Superendividamento e gestão de conflitos à luz do processo multiportas e da jurisprudência do tribunal de justiça do estado de São Paulo
DOI:
https://doi.org/10.5433/2178-8189.2025v29n3p58-73Palavras-chave:
Cidadania, Justiça Multiportas, Superendividamento, Instrumentalidade do Processo CivilResumo
A autocomposição dos conflitos de interesses é uma das facetas da denominada Justiça Multiportas, ferramenta importante para a valorização do papel do jurisdicionado na adequada gestão das lides instauradas, visando, com isso, a promoção da cidadania no processo civil enquanto meio de se alcançar a ordem jurídica justa. A Lei 14.181/21, denominada Lei do Superendividamento, trouxe um procedimento próprio, bifásico, que busca justamente adequar-se ao modelo conciliatório e tem por objetivo não excluir da sociedade o devedor superendividado, mas, ao contrário, reeducá-lo financeiramente e dar oportunidade para que possa satisfazer integralmente suas obrigações, desde que dentro de critérios e condições legalmente estabelecidos.
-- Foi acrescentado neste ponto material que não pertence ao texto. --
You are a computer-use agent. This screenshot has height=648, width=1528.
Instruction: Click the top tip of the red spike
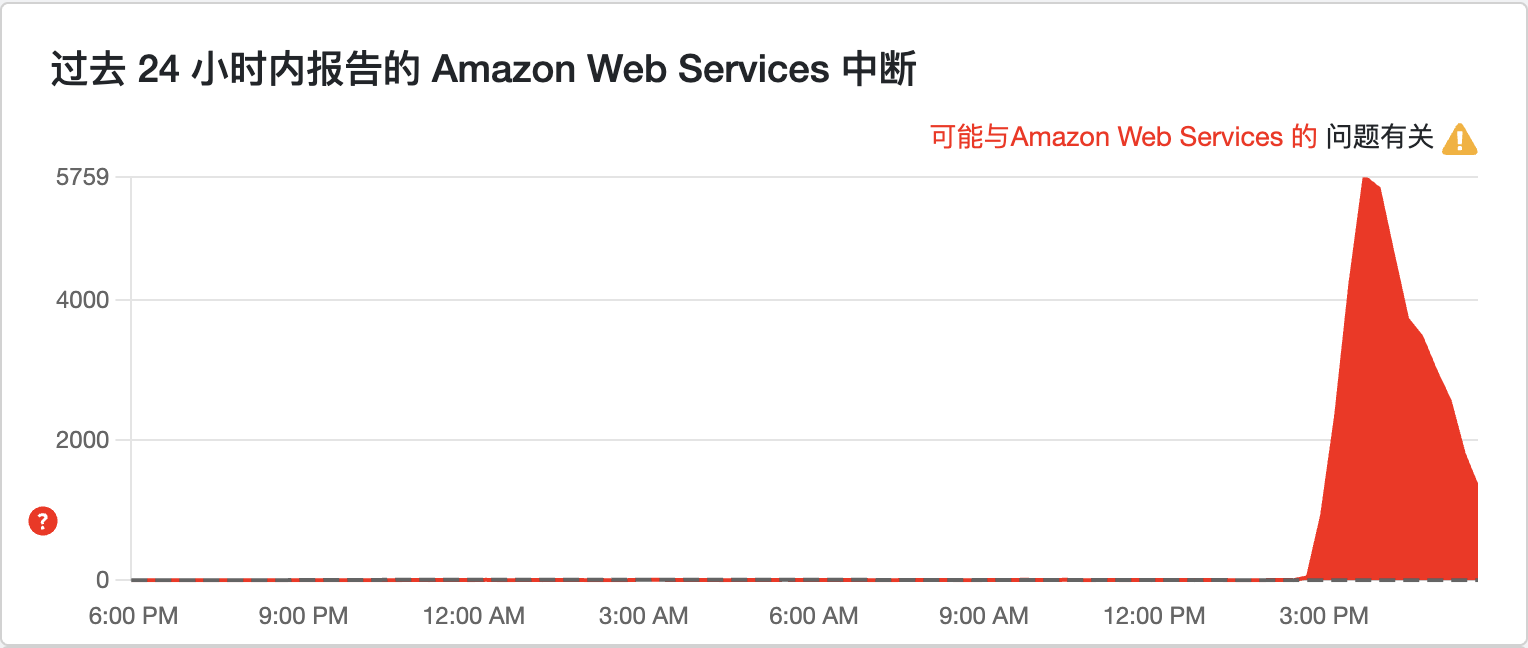pos(1364,178)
O presente trabalho objetiva analisar o procedimento trazido pela Lei Superendividamento na ótica do Tribunal de Justiça do Estado de São Paulo. Foi, para tanto, realizada pesquisa jurisprudencial com estudo de diferentes acórdãos proferidos em recursos de apelação e de agravo de instrumento. Pontos de divergência e convergência nos julgados foram destacados e demonstram que ainda há a necessidade de uma melhor aplicação da citada lei, com a uniformização de sua interpretação dentro do tribunal estadual paulista.